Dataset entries
## START

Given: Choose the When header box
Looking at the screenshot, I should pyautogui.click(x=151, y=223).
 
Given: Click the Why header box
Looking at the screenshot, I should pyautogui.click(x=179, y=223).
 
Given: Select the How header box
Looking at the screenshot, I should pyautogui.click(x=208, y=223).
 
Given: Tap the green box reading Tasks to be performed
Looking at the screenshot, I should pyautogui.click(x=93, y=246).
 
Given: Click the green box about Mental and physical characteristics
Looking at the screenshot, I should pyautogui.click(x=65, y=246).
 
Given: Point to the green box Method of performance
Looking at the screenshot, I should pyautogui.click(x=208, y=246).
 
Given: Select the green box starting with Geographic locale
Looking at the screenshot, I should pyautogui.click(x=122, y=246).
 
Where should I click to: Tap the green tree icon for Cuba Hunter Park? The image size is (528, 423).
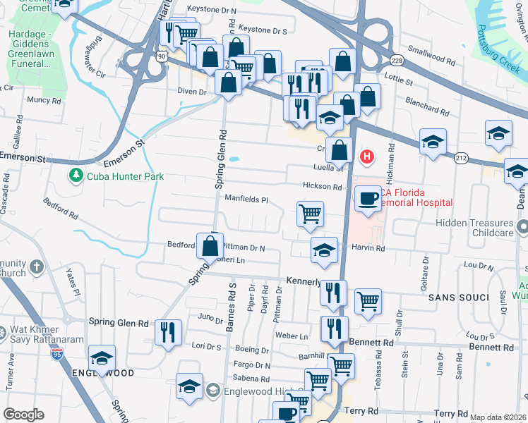(x=74, y=174)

## END

## [WRITTEN PROBLEM]
Rewrite every one of the records above with "green box" replaced by "green panel" and nothing else changed. Omit the pictures from your version.

## [TASK RESPONSE]
Given: Choose the When header box
Looking at the screenshot, I should pyautogui.click(x=151, y=223).
 
Given: Click the Why header box
Looking at the screenshot, I should pyautogui.click(x=179, y=223).
 
Given: Select the How header box
Looking at the screenshot, I should pyautogui.click(x=208, y=223).
 
Given: Tap the green panel reading Tasks to be performed
Looking at the screenshot, I should pyautogui.click(x=93, y=246).
 
Given: Click the green panel about Mental and physical characteristics
Looking at the screenshot, I should pyautogui.click(x=65, y=246).
 
Given: Point to the green panel Method of performance
Looking at the screenshot, I should pyautogui.click(x=208, y=246).
 
Given: Select the green panel starting with Geographic locale
Looking at the screenshot, I should pyautogui.click(x=122, y=246).
 
Where should I click to: Tap the green tree icon for Cuba Hunter Park? The image size is (528, 423).
(x=74, y=174)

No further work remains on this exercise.